Programma 0 – Personele lasten

Voor de volledigheid geven wij u nog in hoofdlijnen inzicht in de personele lasten. Voor het jaar 2019 is (afgezien van de kosten van raad en college van B&W) een bedrag van in totaal

€ 5.027.000 beschikbaar voor de financiering van onze ambtelijke organisatie. Volgens het geldende functieboek bestaat onze personele bezetting uit 73,23 fte’s. Grosso modo is 80%

van de medewerkers in vaste gemeentelijke dienst en geldt ongeveer 20% van de loonsom als de ‘flexibele schil’. Het budget voor het financieren van de flexibele schil is ook benodigd om de bestaande taken uit te voeren. Los van de reguliere te verwachten loonstijgingen uit de cao-ontwikkelingen, is het personele budget voor de reguliere taken in de jaren vanaf 2019 niet verhoogd.

(6)

6 1.3 Financiële ontwikkeling na de 2e bestuursrapportage 2018

Na het opmaken van de 2e bestuursrapportage 2018 die in december 2018 door uw raad is behandeld, is nog een aantal ontwikkelingen gebleken die wij met uw raad willen delen.

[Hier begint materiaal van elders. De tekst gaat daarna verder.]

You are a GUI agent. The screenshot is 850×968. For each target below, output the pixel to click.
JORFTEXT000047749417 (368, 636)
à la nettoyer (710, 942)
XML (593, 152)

Onderstaand zal hierop verder worden ingegaan.

1.3.1 Extra hogere lasten Sociaal Domein

Onlangs ontvingen wij de herziene begroting 2019 en volgende jaren van de Dienst Sociale Zaken. Uit deze begroting, die u binnenkort voor een zienswijze zal worden voorgelegd, blijkt dat de kosten van het Sociaal Domein, met name de kosten van de WMO en de Jeugdzorg, naar verwachting in de komende jaren nog verder zullen toenemen dan waarmee wij tot nu toe rekening hebben gehouden. De meerkosten op basis van de nu voorliggende herziene begroting van de Dienst bedragen vanaf 2019 circa € 200.000 per jaar, bovenop het bedrag dat wij in de 2e bestuursrapportage 2018 al aan u hebben voorgelegd.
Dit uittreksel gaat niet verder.